Gandalf isn't rude _per se_ but he is very matter-of-fact. He accomplished what he needed to do. If he _hadn't_ have been rude to Bilbo, just think...*Gollum* might have had the ring when the dark side sought him.*shudder*

Until then...
*The Cloaked Shadow*


----------



## Confusticated (Sep 5, 2002)

> _Originally posted by CloakedShadow _
> *Gandalf isn't rude per se but he is very matter-of-fact. He accomplished what he needed to do. If he hadn't have been rude to Bilbo, just think...Gollum might have had the ring when the dark side sought him.*shudder*
> 
> Until then...
> The Cloaked Shadow *


"Gandalf isn't rude _per se_ but he is very matter-of-fact." 

Okay...

"If he _hadn't_ have been rude to Bilbo, just think..."

Hmmm?


----------



## Diamond Took (Sep 8, 2002)

> _Originally posted by Mrs. Baggins _
> *I've come to the conclusion that Gandalf had somehow forced himself to be rude if he were to influence Bilbo into joining him on their adventure. His rudeness, was merely to trigger Bilbo's "Took stubborness". Bilbo, didn't want to be thought ill of, so he decided that to prove himself he must embark on such an adventure. *



I agree!!!!


----------



## CloakedShadow (Sep 10, 2002)

I know...I _have_ thought about what would happen if Bilbo hadn't been pushed out his front door by Gandalf and his 'dwarfish posse' (don't ask, the posse thing is an inside joke...), then Gollum might still have had the ring when Sauron sent his little goonies out to look for it. _I_ didn't think Gandalf was rude...I thought his response was *hilarious*!  I've been saying that myself to other people on Monday mornings especially...

Until next time...
*The Cloaked Shadow*


----------



## Legolas_lover12 (Sep 10, 2002)

u've been saying what on monday mornings???


----------



## CloakedShadow (Sep 10, 2002)

When someone says 'Good Morning' to me on Mondays (or other generally horrible mornings...) I say:

*"What do you mean? Do you wish me a good morning, or mean that it is a good morning whether I want it or not; or that you feel good this morning; or that it is a morning to be good on?"

-Gandalf / JRRT, The Hobbit*


----------



## Legolas_lover12 (Sep 10, 2002)

oh THAT!! LOL!!! ppl are probably like "what are u smoking?" LOL. i know my friends would be


----------



## falcolite (Sep 12, 2002)

It is Gandalfs nature to be a little pushy and straightforward, though I feel that the movie did not portray this very well.
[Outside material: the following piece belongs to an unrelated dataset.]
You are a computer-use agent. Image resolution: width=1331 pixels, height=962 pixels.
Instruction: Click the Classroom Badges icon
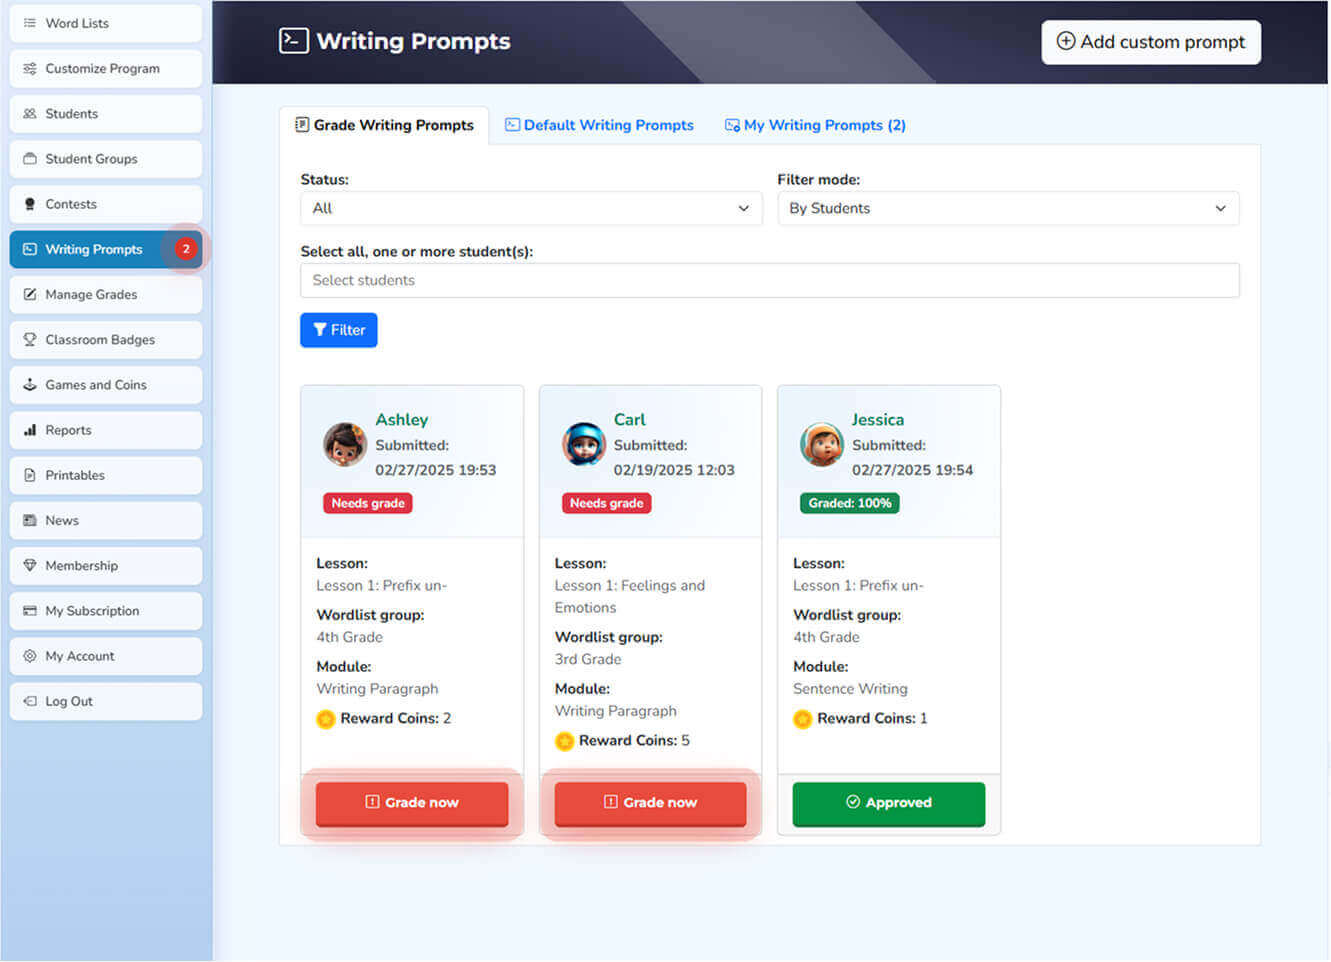(30, 340)
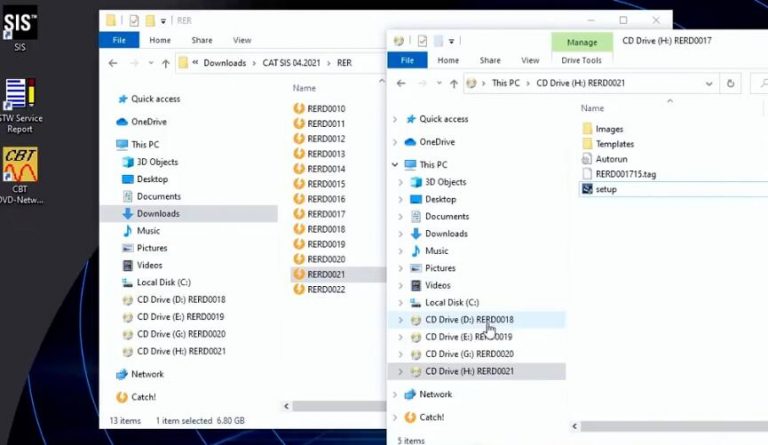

I can't really remember how Bilbo reacted to Gandalf, but I do think that he was slightly annoyed, which could be just a hobbit thing, i am unsure. But that is the way JRRT wanted Gandalf to be portrayed, as a strict, straightforward, but very smart and wise old man.

((yay for first post ))


----------



## Goldberry (Sep 12, 2002)

I always thought of Gandalf as very blunt and sometimes grumpy with a temper. (For example, "Fool of a Took! Next time throw yourself in and spare us your stupidity.") The byproduct of grumpy and temper is rudeness. I agree with the others here who said his responsibilities made him less than polite and sweet. 

On the other hand, he loves the Shire and hobbits, and is especially fond of Bilbo and Frodo, Sam, Merry & Pippin. After the destruction of the ring, when the weight of the world was off his shoulders, the hobbits noticed him laughing a lot. I'm sure his temperament was much changed after that.


----------



## CloakedShadow (Sep 12, 2002)

LL12, my friends are *always* like "What are you smoking."


----------



## Theoden (Sep 14, 2002)

> _Originally posted by Goldberry _
> *I always thought of Gandalf as very blunt and sometimes grumpy with a temper. (For example, "Fool of a Took! Next time throw yourself in and spare us your stupidity.") The byproduct of grumpy and temper is rudeness. I agree with the others here who said his responsibilities made him less than polite and sweet.
> 
> On the other hand, he loves the Shire and hobbits, and is especially fond of Bilbo and Frodo, Sam, Merry & Pippin. After the destruction of the ring, when the weight of the world was off his shoulders, the hobbits noticed him laughing a lot. I'm sure his temperament was much changed after that. *



right on...

-me


----------



## Popqueen62 (Sep 20, 2002)

*I think..*

I don't think gandalf was rude...just a little pushy, and frank. He just gave Bilbo the little nudge that he needed all along. But i guess it was gandalf's fault that he got the ring in the first place. And that how you say Stretched him out. "like butter being spread out over too much bread"


----------



## Nahar (Sep 20, 2002)

hmmm....well, he is rude....and arrogant....and big headed........but he still kicks major booty


----------